Geplant ist es morgens mit dem Zug zum Ausgangspunkt zu fahren und anstatt mich am Tagesende auf Herbergssuche zu begeben, fahre ich heim zum eigenen Bettchen. Die Tagesetappen möchte ich ganz spontan gestalten – nach Lust & Laune & natürlich Kondition bzw. Tageslicht.
Nun musste ich mir nur noch einen passenden Weg raussuchen – ein Jakobsweg sollte es sein… irgendwann will auch ich mal vor der Haustüre starten. Aber wer will das nicht?! Ich suche mir den Weg von Fulda nach Mainz raus, bin lange am rumsuchen und stoße auf die Bonifatiusroute , die über 180 Kilometer von Mainz nach Fulda führt.
Morgen geht es los! Der Rucksack ist gepackt, der Proviant ist vorbereitet und die Wanderkarte kam heute auch noch rechtzeitig an. Die Vorfreude steigt…

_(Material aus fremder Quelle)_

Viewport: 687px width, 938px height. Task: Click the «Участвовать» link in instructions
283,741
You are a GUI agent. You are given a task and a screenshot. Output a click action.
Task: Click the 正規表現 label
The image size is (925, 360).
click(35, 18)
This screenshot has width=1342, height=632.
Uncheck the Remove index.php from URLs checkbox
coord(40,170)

ETAPPE 1 // MAINZ – EDDERSHEIM // 29 KM
Um kurz nach 6 Uhr bin ich putzmunter und es juckt in den Waden… die Bonifatiusroute ruft. Der Zug bringt mich nach Mainz, wo ich um kurz nach halb 11 Uhr meinen ersten Stempel in den Pilgerpass bekomme. Vorbei am DOM und den Mainzelmännchen stehe ich auch schon am Rheinufer. Die nette Dame vom Guttenberg Museum (Stempel N°2) meinte man könne das Wasser nicht verfehlen, denn die roten Straßenschilder führen zum Rhein hin und die Blauen laufen parallel dazu.

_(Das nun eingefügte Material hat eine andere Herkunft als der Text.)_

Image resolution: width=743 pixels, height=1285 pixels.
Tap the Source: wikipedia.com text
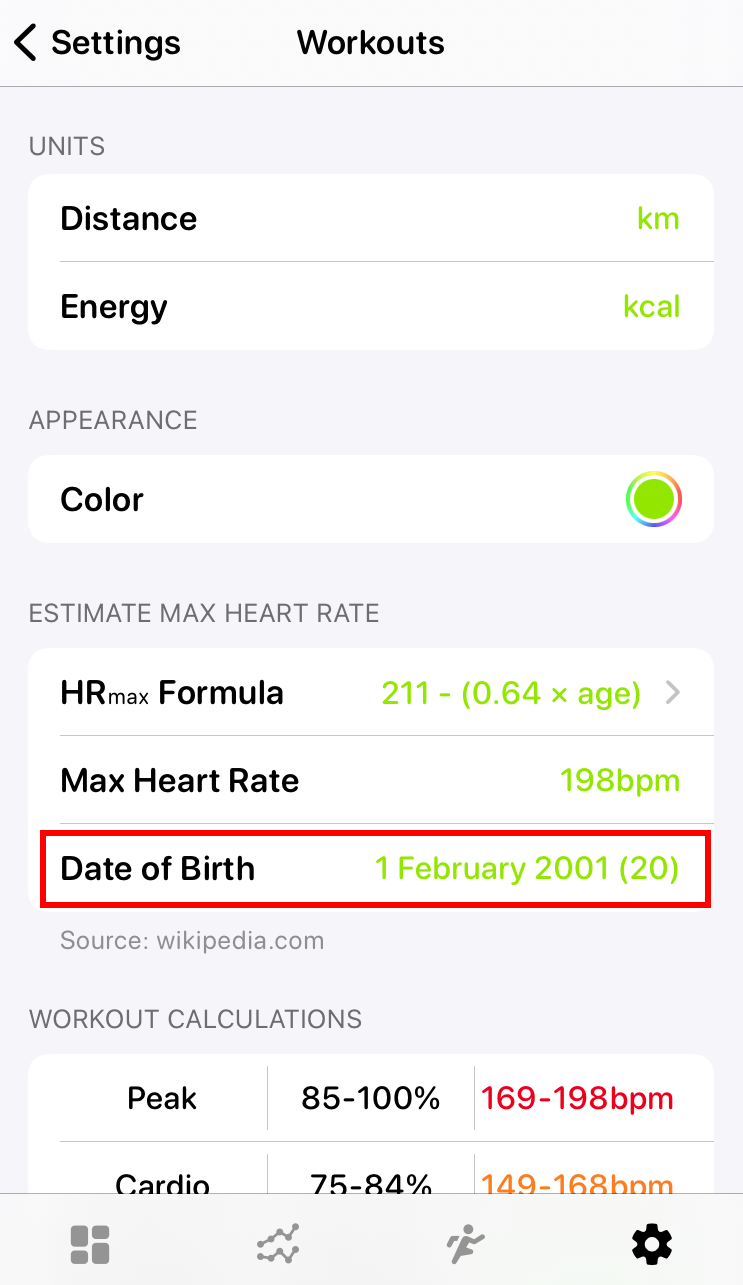(x=192, y=940)
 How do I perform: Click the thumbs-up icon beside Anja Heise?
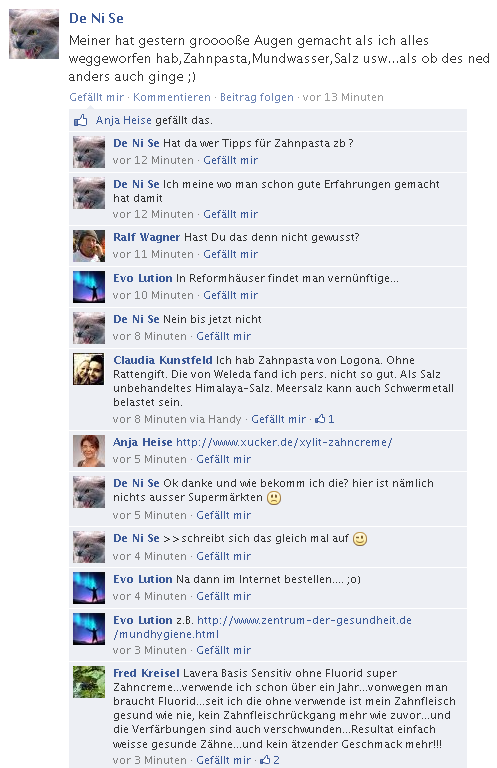coord(80,120)
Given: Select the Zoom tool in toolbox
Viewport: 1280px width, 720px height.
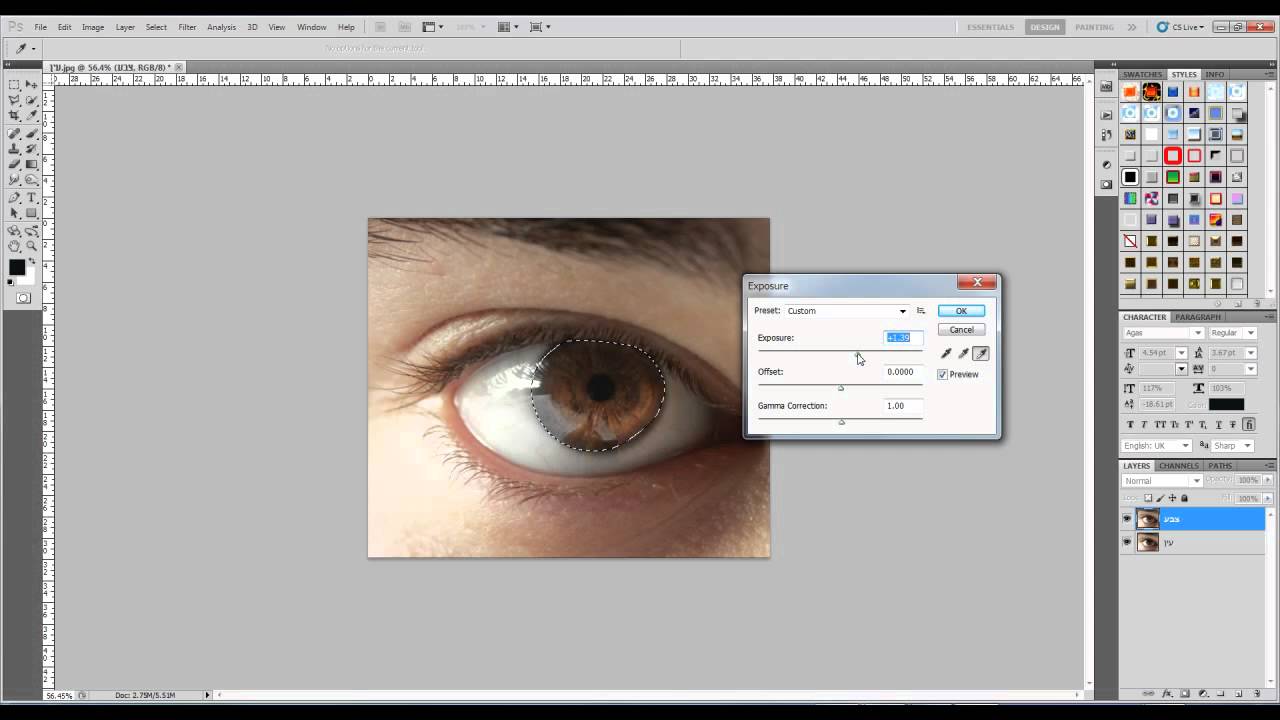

Ich überquere den Fluss und bin in Wiesbaden… für die nächste Stunde geht die Welt unter, es stürmt und schüttet. Eine kleine Hütte bietet mir ein trockenes Brotzeitplätzchen. Nach 10 Kilometern kommt Hochheim in Sicht – reichlich Wolken, Sonne und Weinberge. Irgendwann komme ich in den Lauftrott, die Beine funktionieren und der Kopf schaltet komplett ab – traumhaft. Bei Flörsheim gibt’s ne zweite Brotzeit mit lecker Bauernkruste aus dem Hunsrück und Bergkäse. Weiter geht’s durch das Naturschutzgebiet „Weilbacher Kiesgruben“ – skurrile Landschaft zu deren Pflege eine wilde Ziegenherde eingesetzt wird.

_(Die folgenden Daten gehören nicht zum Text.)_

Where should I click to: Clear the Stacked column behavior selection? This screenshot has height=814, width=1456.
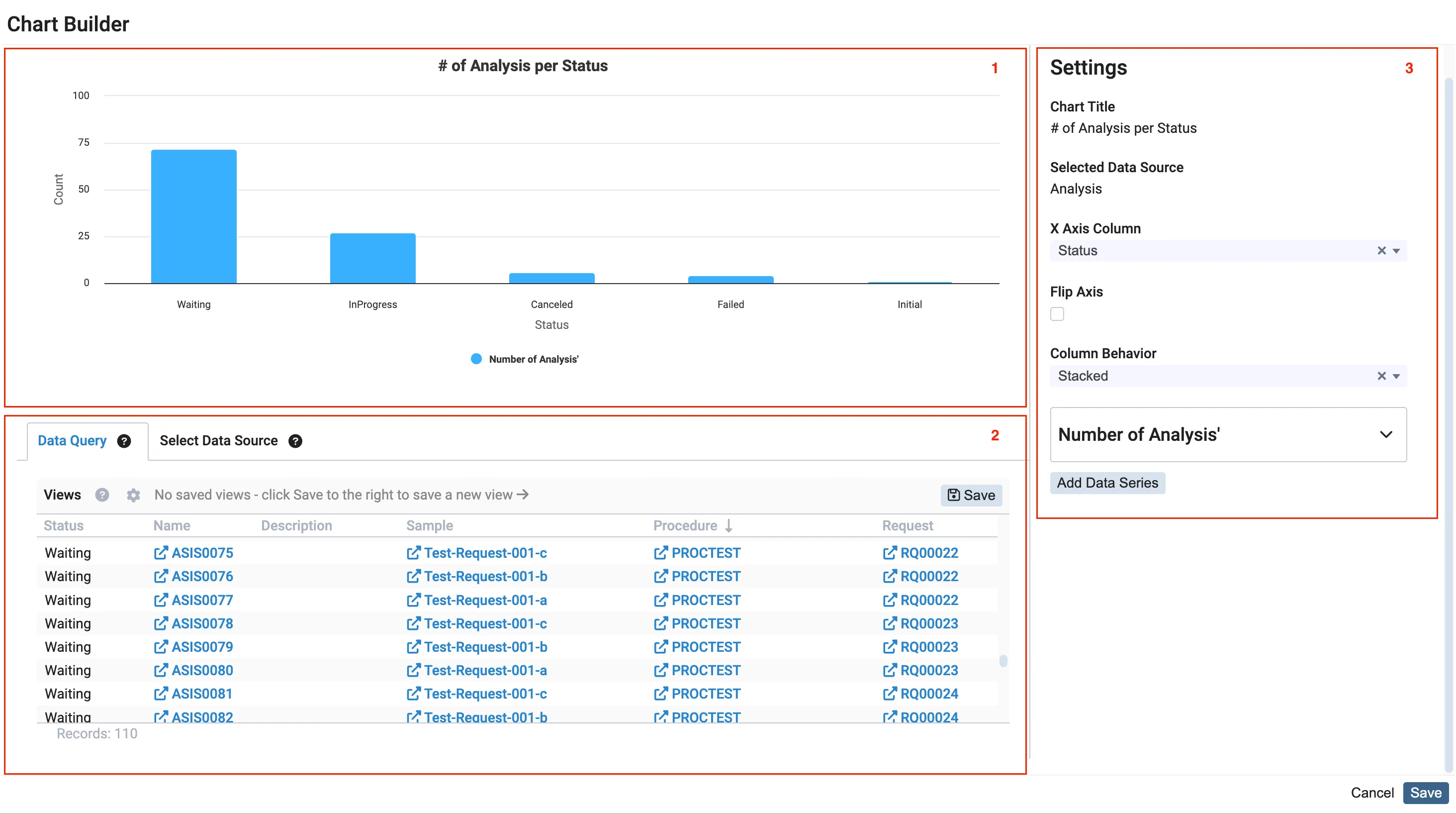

Da es nicht mehr lange hell ist und ich abends noch zum Pizzaessen eingeladen bin, breche ich meinen heutigen Tag in Eddersheim ab. Natürlich verlaufe ich mich am Schluss noch mal und sammel unnötige Kilometer. Fix und fertig hock ich in der Bahn und lasse meine erste Etappe revue passieren – es war ein toller erster Tag mit ein paar netten Begegnungen und vielen nassen Joggern
ETAPPE 2 // EDDERSHEIM – ESCHBORN // 23 KM
23 Kilometer später hocke ich nun in der S3 nach Darmstadt. Mein zweiter Pilgertag ist rum und ich kann die Augen kaum aufhalten Der gestrige Abend war war doch zu lang aber lecker war‘s
Gestartet bin ich gegen 9 Uhr in Eddersheim und kam kurz vor 14 Uhr in Eschborn an. Neben dem Slalomlauf zwischen Hunden, Joggern und Radfahrern gab‘s zum Glück doch noch ein paar Highlights: den ganzen Tag bin ich zwischen den Taunushügeln linkerhand und der Frankfurter Skyline rechterhand gelaufen.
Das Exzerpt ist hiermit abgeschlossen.